For more information about how to change your password, you should check out this helpful guide: https://setapp.com/how-to/change-login-password-on-mac.
4. Turn on Find My Mac
Physical security is a very important part of any computer’s security: why do you think data centers have such strong security? While keeping your Mac behind such intense security is, shall we say, impractical, there is one setting that you can tweak to improve your
Find My Mac uses the same technology as Find My iPhone: if your Mac is lost or stolen, you can use the app to locate your Mac and recover it. If this isn’t possible, you can remotely lock it and wipe all of its data, which renders it useless.
To turn on Find My Mac, you need to follow these steps:
1. Go to System Preferences
2. Click on Apple ID
3. Scroll down to find the “Find My Mac” checkbox
4. If it’s not enabled, click on the checkbox
5. Wait while it sets up
If you’d like to check out what Find My Mac can do, you can check it out in your browser and do a test run. If you have an iPhone or iPad, you can also use the Find My app to locate your Mac.
5. Only Allow Secure Apps
What’s a computer without apps and programs? You’d have a poor user experience if you could only use the software that the Mac came with, but that doesn’t mean that you should install just anything on your machine.

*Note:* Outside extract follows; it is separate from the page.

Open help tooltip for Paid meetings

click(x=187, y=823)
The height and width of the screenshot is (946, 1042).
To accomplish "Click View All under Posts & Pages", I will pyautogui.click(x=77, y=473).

Some pieces of malware masquerade as legitimate software. Yet how can you tell these apart from the genuine article? Apple has a handy system that can help with that.
To enable it, you’ll need to follow these instructions:
1. Go to System Preferences
2. Click on Security & Privacy
3. Click on the lock
Now that the settings are unlocked, you can set your Mac to only accept apps from the App Store, or, if you’d prefer, to only accept apps from the App Store and “identified developers,” who Apple can verify.
While neither of these settings guarantees complete security, you’re far less likely to be infected by malware if you use either of these settings than if you installed any old app.
6. Turn on Automatic Updates
Operating system updates can seem annoying at times. They take up valuable time and can be disruptive to your work, especially if you need to restart your machine to finish them.
However, most operating system updates are there to patch up security holes in your system, which would otherwise make your system vulnerable. This means that turning on automatic updates is one of the best ways to stay secure.
To do this, you’ll need to follow these instructions:
1. Go to System Preferences
2. Click on Software Update
3. Enable “automatically keep my Mac up to date”
Try These Mac Security Settings and Improve Security
You should try these Mac security settings today. They can all help to improve your computer’s security and none of them are disruptive. In short, they’ll help to keep you safe without harming your experience whatsoever.